### [Action item]
Your answer must be the lines of the entries below, exactly as written, from the first line through the line containing "The width and height of the screenshot is (523, 836).".

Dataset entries
Start of Block

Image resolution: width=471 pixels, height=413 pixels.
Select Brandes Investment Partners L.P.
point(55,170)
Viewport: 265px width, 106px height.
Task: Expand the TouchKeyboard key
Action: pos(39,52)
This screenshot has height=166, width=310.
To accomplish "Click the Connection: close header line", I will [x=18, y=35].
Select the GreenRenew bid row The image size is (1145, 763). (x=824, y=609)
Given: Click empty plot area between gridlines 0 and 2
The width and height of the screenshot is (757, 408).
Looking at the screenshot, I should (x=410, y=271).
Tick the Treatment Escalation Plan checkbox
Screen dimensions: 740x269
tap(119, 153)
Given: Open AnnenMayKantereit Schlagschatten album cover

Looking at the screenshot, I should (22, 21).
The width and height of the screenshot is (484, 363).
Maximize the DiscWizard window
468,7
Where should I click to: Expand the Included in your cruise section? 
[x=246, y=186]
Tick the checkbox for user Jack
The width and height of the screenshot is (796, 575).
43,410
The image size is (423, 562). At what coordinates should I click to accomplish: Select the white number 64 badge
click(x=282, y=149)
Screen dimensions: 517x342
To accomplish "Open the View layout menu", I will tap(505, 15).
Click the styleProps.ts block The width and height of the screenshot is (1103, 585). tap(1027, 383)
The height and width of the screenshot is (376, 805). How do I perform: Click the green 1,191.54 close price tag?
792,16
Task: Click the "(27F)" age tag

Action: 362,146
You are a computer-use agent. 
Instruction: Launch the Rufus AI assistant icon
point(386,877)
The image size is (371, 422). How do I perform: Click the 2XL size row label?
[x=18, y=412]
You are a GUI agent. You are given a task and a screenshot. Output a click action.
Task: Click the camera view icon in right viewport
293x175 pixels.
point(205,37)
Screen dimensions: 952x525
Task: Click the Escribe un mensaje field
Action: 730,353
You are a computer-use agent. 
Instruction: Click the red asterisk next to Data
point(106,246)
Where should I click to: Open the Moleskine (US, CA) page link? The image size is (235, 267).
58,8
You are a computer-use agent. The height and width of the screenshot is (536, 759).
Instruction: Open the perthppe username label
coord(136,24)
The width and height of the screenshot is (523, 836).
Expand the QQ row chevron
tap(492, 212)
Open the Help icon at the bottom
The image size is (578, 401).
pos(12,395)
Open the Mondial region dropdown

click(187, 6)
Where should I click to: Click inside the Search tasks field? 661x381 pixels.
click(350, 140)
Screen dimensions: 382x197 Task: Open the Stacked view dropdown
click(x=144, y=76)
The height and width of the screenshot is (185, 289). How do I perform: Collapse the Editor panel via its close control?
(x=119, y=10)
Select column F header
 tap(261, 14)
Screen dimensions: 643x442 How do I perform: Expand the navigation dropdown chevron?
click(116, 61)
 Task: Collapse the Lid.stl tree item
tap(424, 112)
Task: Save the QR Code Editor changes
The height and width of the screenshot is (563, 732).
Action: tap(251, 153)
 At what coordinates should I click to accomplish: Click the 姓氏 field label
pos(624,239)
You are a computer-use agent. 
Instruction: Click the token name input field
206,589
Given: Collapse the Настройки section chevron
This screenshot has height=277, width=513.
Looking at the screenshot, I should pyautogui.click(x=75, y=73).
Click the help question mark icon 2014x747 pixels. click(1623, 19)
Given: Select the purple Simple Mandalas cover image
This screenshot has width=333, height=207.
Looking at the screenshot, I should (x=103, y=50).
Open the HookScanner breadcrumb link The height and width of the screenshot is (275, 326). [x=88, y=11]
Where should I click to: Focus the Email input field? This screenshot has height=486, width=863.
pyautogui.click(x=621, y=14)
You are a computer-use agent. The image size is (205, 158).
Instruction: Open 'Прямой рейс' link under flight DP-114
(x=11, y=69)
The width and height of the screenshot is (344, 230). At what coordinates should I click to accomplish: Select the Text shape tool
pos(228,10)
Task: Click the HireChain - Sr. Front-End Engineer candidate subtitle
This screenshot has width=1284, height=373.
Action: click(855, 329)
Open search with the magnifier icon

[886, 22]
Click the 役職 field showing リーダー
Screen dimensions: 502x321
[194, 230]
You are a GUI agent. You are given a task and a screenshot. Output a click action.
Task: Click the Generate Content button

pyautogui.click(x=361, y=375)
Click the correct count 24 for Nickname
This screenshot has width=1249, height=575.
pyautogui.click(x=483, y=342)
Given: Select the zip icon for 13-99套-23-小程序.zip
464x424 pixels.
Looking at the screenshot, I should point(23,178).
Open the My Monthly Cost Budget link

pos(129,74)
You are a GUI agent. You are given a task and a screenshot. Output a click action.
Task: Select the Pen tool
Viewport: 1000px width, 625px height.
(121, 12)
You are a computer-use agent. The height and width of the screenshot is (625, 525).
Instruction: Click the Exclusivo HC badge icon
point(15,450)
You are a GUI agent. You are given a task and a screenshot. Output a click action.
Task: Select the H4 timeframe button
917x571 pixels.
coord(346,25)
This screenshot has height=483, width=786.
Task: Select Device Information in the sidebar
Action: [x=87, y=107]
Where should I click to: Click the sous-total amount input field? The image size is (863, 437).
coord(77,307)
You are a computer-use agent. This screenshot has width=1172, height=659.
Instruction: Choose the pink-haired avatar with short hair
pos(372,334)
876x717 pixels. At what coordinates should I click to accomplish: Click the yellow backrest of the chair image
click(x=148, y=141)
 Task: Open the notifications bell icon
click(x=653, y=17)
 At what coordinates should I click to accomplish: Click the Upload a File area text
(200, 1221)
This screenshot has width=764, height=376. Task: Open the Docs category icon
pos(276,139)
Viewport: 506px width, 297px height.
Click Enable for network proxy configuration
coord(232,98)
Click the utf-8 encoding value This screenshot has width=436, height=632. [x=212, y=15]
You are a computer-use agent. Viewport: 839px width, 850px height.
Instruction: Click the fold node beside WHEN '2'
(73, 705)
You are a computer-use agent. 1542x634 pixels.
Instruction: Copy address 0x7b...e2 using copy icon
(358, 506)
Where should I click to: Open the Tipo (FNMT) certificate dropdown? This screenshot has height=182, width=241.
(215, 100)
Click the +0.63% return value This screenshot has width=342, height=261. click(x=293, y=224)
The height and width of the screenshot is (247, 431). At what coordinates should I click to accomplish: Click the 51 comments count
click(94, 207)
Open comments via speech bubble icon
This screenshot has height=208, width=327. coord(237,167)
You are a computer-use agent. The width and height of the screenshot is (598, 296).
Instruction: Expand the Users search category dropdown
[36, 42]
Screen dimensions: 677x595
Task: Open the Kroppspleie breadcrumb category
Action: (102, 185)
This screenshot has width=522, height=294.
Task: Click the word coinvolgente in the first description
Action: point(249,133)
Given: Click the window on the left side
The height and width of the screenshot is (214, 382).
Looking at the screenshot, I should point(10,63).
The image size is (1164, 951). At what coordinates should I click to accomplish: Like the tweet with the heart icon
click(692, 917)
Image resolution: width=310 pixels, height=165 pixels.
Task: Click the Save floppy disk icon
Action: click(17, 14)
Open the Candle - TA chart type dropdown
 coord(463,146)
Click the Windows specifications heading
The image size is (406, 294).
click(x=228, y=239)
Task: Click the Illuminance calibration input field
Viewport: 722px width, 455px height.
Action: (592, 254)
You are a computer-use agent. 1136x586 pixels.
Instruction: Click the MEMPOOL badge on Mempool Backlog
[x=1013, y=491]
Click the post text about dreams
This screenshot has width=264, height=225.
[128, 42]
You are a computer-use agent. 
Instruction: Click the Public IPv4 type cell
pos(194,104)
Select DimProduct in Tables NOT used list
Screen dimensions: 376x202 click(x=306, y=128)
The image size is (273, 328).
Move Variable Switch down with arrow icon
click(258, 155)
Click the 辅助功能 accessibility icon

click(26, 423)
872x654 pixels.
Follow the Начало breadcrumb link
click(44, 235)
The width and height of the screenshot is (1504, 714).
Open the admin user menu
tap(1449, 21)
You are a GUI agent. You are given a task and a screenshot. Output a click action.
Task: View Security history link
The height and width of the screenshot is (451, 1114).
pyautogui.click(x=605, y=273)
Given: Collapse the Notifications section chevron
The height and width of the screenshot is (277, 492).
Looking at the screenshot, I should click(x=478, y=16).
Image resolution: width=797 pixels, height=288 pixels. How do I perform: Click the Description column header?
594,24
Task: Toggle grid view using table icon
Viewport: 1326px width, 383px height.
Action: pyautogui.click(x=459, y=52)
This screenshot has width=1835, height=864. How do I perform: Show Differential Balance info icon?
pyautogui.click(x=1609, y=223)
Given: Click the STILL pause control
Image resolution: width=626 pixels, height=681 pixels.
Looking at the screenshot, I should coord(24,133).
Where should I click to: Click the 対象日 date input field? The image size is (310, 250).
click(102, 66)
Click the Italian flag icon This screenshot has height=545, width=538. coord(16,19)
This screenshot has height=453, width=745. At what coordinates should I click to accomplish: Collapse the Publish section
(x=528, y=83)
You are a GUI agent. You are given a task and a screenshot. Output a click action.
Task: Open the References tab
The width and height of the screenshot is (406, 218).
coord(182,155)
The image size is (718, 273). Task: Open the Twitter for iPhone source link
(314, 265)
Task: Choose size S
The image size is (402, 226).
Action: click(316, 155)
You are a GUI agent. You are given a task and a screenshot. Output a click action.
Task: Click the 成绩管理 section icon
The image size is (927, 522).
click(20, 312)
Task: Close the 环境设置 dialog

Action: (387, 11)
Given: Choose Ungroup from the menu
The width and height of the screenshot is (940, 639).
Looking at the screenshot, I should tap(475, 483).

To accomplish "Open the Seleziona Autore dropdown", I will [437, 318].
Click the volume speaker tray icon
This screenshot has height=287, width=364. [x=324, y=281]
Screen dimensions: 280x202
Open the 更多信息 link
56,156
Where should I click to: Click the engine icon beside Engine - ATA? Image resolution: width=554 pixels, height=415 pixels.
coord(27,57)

End of Block

### [Solution to this task]
Image resolution: width=471 pixels, height=413 pixels.
Select Brandes Investment Partners L.P.
point(55,170)
Viewport: 265px width, 106px height.
Task: Expand the TouchKeyboard key
Action: pos(39,52)
This screenshot has height=166, width=310.
To accomplish "Click the Connection: close header line", I will [x=18, y=35].
Select the GreenRenew bid row The image size is (1145, 763). (x=824, y=609)
Given: Click empty plot area between gridlines 0 and 2
The width and height of the screenshot is (757, 408).
Looking at the screenshot, I should (x=410, y=271).
Tick the Treatment Escalation Plan checkbox
Screen dimensions: 740x269
tap(119, 153)
Given: Open AnnenMayKantereit Schlagschatten album cover

Looking at the screenshot, I should (22, 21).
The width and height of the screenshot is (484, 363).
Maximize the DiscWizard window
468,7
Where should I click to: Expand the Included in your cruise section? 
[x=246, y=186]
Tick the checkbox for user Jack
The width and height of the screenshot is (796, 575).
43,410
The image size is (423, 562). At what coordinates should I click to accomplish: Select the white number 64 badge
click(x=282, y=149)
Screen dimensions: 517x342
To accomplish "Open the View layout menu", I will tap(505, 15).
Click the styleProps.ts block The width and height of the screenshot is (1103, 585). tap(1027, 383)
The height and width of the screenshot is (376, 805). How do I perform: Click the green 1,191.54 close price tag?
792,16
Task: Click the "(27F)" age tag

Action: 362,146
You are a computer-use agent. 
Instruction: Launch the Rufus AI assistant icon
point(386,877)
The image size is (371, 422). How do I perform: Click the 2XL size row label?
[x=18, y=412]
You are a GUI agent. You are given a task and a screenshot. Output a click action.
Task: Click the camera view icon in right viewport
293x175 pixels.
point(205,37)
Screen dimensions: 952x525
Task: Click the Escribe un mensaje field
Action: 730,353
You are a computer-use agent. 
Instruction: Click the red asterisk next to Data
point(106,246)
Where should I click to: Open the Moleskine (US, CA) page link? The image size is (235, 267).
58,8
You are a computer-use agent. The height and width of the screenshot is (536, 759).
Instruction: Open the perthppe username label
coord(136,24)
The width and height of the screenshot is (523, 836).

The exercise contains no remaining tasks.